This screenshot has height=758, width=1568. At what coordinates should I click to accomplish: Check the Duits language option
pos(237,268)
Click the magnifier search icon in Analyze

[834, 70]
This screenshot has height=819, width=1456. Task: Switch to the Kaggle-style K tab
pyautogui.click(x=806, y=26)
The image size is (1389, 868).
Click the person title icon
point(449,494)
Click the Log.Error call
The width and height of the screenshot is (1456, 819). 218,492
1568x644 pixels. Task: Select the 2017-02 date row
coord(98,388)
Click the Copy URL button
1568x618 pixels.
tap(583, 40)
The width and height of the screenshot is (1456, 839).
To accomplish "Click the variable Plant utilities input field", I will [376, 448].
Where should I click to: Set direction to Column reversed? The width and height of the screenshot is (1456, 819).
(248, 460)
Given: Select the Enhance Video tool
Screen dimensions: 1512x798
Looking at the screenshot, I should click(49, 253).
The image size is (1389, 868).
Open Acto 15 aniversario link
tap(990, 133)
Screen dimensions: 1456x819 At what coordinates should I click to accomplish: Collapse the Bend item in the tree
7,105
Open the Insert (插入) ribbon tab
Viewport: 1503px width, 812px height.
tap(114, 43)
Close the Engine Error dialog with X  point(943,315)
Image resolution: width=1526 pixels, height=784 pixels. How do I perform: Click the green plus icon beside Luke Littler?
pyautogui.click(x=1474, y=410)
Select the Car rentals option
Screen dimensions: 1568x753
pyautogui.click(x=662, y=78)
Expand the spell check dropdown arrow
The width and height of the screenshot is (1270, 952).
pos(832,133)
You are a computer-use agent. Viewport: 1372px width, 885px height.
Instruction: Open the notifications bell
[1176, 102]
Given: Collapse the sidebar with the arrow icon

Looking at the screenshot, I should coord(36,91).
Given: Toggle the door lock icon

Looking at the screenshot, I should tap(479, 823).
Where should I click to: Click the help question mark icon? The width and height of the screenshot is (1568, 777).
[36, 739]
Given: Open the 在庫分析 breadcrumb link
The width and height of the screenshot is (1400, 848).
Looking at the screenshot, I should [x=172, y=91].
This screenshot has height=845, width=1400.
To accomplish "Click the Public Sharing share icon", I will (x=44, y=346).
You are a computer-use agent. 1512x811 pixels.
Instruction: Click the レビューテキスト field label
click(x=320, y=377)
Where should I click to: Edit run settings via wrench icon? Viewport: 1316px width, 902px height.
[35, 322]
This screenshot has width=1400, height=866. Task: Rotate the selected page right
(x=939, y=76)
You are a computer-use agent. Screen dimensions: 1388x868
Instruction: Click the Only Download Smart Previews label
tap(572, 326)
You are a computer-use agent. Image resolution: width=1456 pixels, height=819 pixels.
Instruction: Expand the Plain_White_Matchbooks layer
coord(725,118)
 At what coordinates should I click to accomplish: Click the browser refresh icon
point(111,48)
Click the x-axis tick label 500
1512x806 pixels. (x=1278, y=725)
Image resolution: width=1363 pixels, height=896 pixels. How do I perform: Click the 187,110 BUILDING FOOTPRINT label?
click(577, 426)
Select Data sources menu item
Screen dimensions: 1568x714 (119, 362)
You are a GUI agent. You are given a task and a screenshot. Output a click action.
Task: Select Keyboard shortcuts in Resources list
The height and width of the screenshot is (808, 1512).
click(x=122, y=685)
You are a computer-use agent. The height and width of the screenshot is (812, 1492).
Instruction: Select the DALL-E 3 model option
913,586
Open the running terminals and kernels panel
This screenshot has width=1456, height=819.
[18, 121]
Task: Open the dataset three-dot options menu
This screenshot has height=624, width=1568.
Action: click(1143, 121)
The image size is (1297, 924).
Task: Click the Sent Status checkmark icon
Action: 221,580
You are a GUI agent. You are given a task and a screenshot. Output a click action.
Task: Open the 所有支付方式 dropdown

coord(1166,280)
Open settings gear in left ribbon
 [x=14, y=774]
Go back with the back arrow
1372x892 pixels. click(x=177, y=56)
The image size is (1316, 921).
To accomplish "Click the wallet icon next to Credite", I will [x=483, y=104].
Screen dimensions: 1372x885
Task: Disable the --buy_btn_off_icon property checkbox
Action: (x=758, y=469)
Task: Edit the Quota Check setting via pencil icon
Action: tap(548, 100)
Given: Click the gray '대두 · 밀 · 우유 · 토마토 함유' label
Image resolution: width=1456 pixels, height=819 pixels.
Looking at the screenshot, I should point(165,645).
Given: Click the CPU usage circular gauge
________________
** Aim of the task **
Restate all of the entries exactly, please.

** Answer box **
This screenshot has height=758, width=1568. At what coordinates should I click to accomplish: Check the Duits language option
pos(237,268)
Click the magnifier search icon in Analyze

[834, 70]
This screenshot has height=819, width=1456. Task: Switch to the Kaggle-style K tab
pyautogui.click(x=806, y=26)
The image size is (1389, 868).
Click the person title icon
point(449,494)
Click the Log.Error call
The width and height of the screenshot is (1456, 819). 218,492
1568x644 pixels. Task: Select the 2017-02 date row
coord(98,388)
Click the Copy URL button
1568x618 pixels.
tap(583, 40)
The width and height of the screenshot is (1456, 839).
To accomplish "Click the variable Plant utilities input field", I will [376, 448].
Where should I click to: Set direction to Column reversed? The width and height of the screenshot is (1456, 819).
(248, 460)
Given: Select the Enhance Video tool
Screen dimensions: 1512x798
Looking at the screenshot, I should click(49, 253).
The image size is (1389, 868).
Open Acto 15 aniversario link
tap(990, 133)
Screen dimensions: 1456x819 At what coordinates should I click to accomplish: Collapse the Bend item in the tree
7,105
Open the Insert (插入) ribbon tab
Viewport: 1503px width, 812px height.
tap(114, 43)
Close the Engine Error dialog with X  point(943,315)
Image resolution: width=1526 pixels, height=784 pixels. How do I perform: Click the green plus icon beside Luke Littler?
pyautogui.click(x=1474, y=410)
Select the Car rentals option
Screen dimensions: 1568x753
pyautogui.click(x=662, y=78)
Expand the spell check dropdown arrow
The width and height of the screenshot is (1270, 952).
pos(832,133)
You are a computer-use agent. Viewport: 1372px width, 885px height.
Instruction: Open the notifications bell
[1176, 102]
Given: Collapse the sidebar with the arrow icon

Looking at the screenshot, I should coord(36,91).
Given: Toggle the door lock icon

Looking at the screenshot, I should tap(479, 823).
Where should I click to: Click the help question mark icon? The width and height of the screenshot is (1568, 777).
[36, 739]
Given: Open the 在庫分析 breadcrumb link
The width and height of the screenshot is (1400, 848).
Looking at the screenshot, I should [x=172, y=91].
This screenshot has height=845, width=1400.
To accomplish "Click the Public Sharing share icon", I will (x=44, y=346).
You are a computer-use agent. 1512x811 pixels.
Instruction: Click the レビューテキスト field label
click(x=320, y=377)
Where should I click to: Edit run settings via wrench icon? Viewport: 1316px width, 902px height.
[35, 322]
This screenshot has width=1400, height=866. Task: Rotate the selected page right
(x=939, y=76)
You are a computer-use agent. Screen dimensions: 1388x868
Instruction: Click the Only Download Smart Previews label
tap(572, 326)
You are a computer-use agent. Image resolution: width=1456 pixels, height=819 pixels.
Instruction: Expand the Plain_White_Matchbooks layer
coord(725,118)
 At what coordinates should I click to accomplish: Click the browser refresh icon
point(111,48)
Click the x-axis tick label 500
1512x806 pixels. (x=1278, y=725)
Image resolution: width=1363 pixels, height=896 pixels. How do I perform: Click the 187,110 BUILDING FOOTPRINT label?
click(577, 426)
Select Data sources menu item
Screen dimensions: 1568x714 (119, 362)
You are a GUI agent. You are given a task and a screenshot. Output a click action.
Task: Select Keyboard shortcuts in Resources list
The height and width of the screenshot is (808, 1512).
click(x=122, y=685)
You are a computer-use agent. The height and width of the screenshot is (812, 1492).
Instruction: Select the DALL-E 3 model option
913,586
Open the running terminals and kernels panel
This screenshot has width=1456, height=819.
[18, 121]
Task: Open the dataset three-dot options menu
This screenshot has height=624, width=1568.
Action: click(1143, 121)
The image size is (1297, 924).
Task: Click the Sent Status checkmark icon
Action: 221,580
You are a GUI agent. You are given a task and a screenshot. Output a click action.
Task: Open the 所有支付方式 dropdown

coord(1166,280)
Open settings gear in left ribbon
 [x=14, y=774]
Go back with the back arrow
1372x892 pixels. click(x=177, y=56)
The image size is (1316, 921).
To accomplish "Click the wallet icon next to Credite", I will [x=483, y=104].
Screen dimensions: 1372x885
Task: Disable the --buy_btn_off_icon property checkbox
Action: (x=758, y=469)
Task: Edit the Quota Check setting via pencil icon
Action: tap(548, 100)
Given: Click the gray '대두 · 밀 · 우유 · 토마토 함유' label
Image resolution: width=1456 pixels, height=819 pixels.
Looking at the screenshot, I should point(165,645).
Given: Click the CPU usage circular gauge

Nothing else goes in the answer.